Abstract

To study the patterns of care of penile cancer diagnosed in the state of New South Wales (NSW) over a 10year period and determine factors that are associated with differences in survival. All invasive penile cancer diagnosed between 2001 and 2009 in NSW, Australia, were identified from the Central Cancer Registry. Records of treatment from the Admitted Patient Data Collection and deaths from the Registry of Births Deaths and Marriages were electronically linked. Predictors of receiving an inguinal lymph node dissection (ILND) were analysed using multivariable logistic regression. Survival analyses were performed with Kaplan-Meier and Cox proportional hazards models.

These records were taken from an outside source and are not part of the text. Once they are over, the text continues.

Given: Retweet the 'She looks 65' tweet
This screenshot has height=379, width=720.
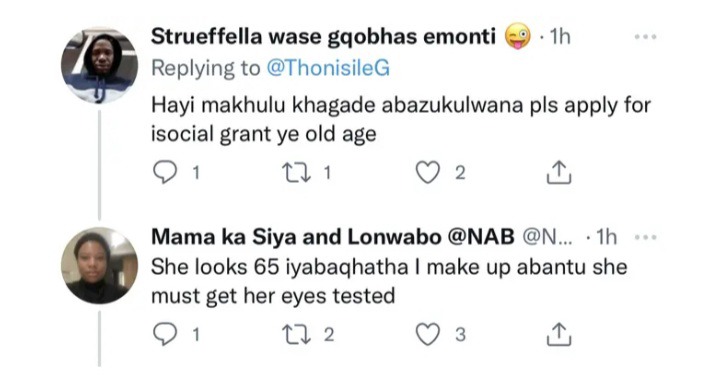Looking at the screenshot, I should 296,334.
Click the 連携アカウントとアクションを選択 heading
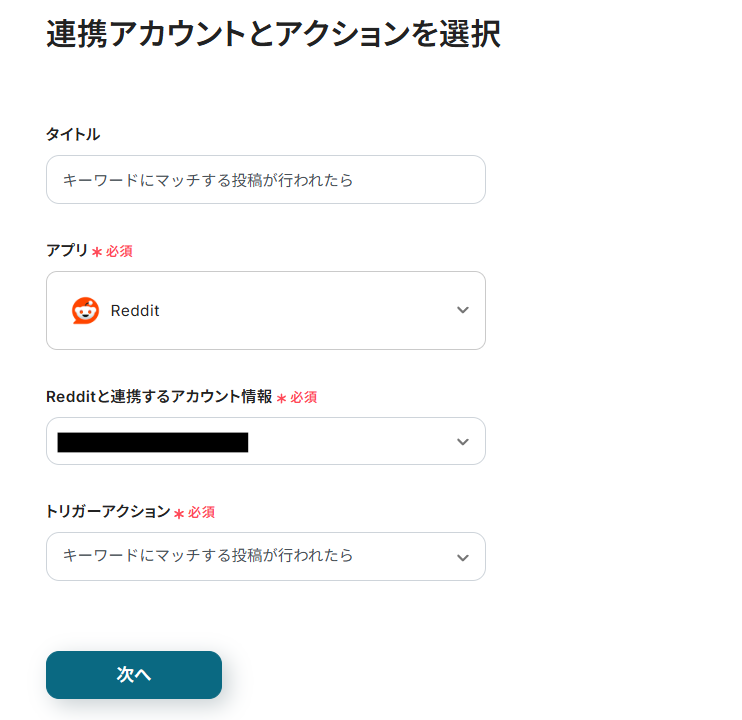The width and height of the screenshot is (742, 720). (273, 34)
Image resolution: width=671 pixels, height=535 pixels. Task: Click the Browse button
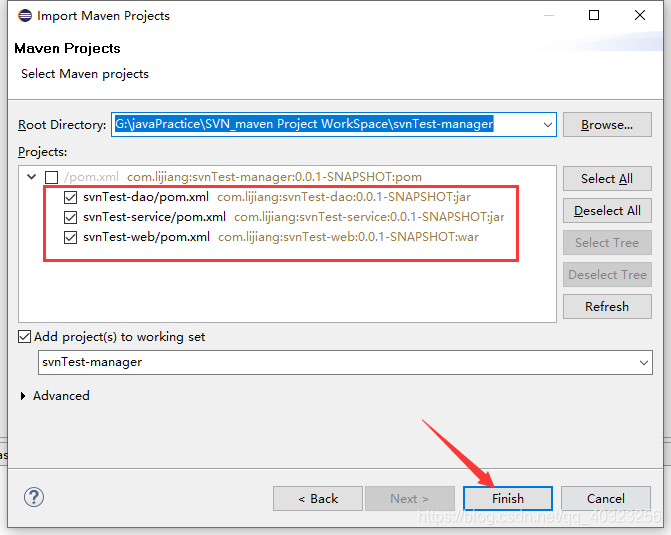pyautogui.click(x=607, y=125)
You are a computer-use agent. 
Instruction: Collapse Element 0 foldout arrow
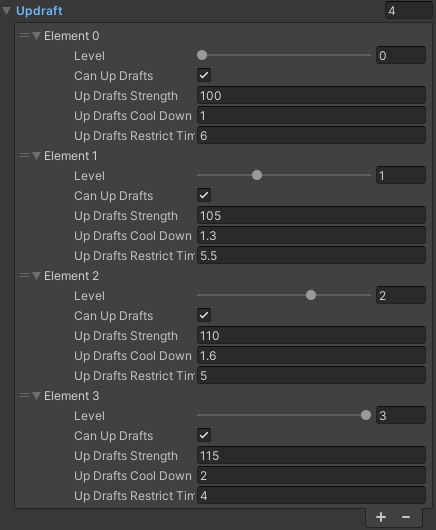click(37, 35)
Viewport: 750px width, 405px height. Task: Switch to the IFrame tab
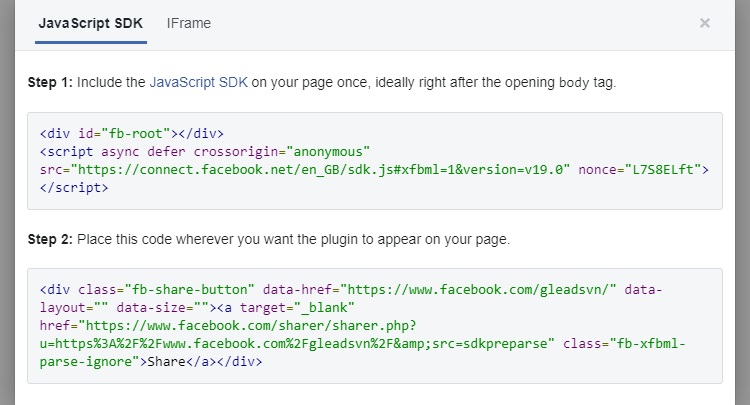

A total of 220 men were diagnosed with penile cancer over the 10years from 69 centres. The median number of penile operations performed over 10years was <4. Radical penile surgery (partial or total penectomy) was performed in 70% of the cases and the proportion of patients receiving radical surgery increased over time (P = 0.015). Only 53/220 men with invasive penile cancer received an ILND. Younger age and higher stage were the only factors that predicted whether ILND was performed. Overall survival (OS) was predicted by age, stage, marital status and co-morbidity status. Low centre volume decreased OS by 37% (HR 0.63 [95% CI: 0.40-0.97]). For men who received ILND, low centre volume decreased OS by 60% (HR 0.40 [95% CI: 0.19-0.85]). There is a decreasing trend for the use of conservative penile surgery and median centre volumes for penile cancer surgery in NSW are low. A decrease in overall survival is observed in men treated in lower volume surgery centres.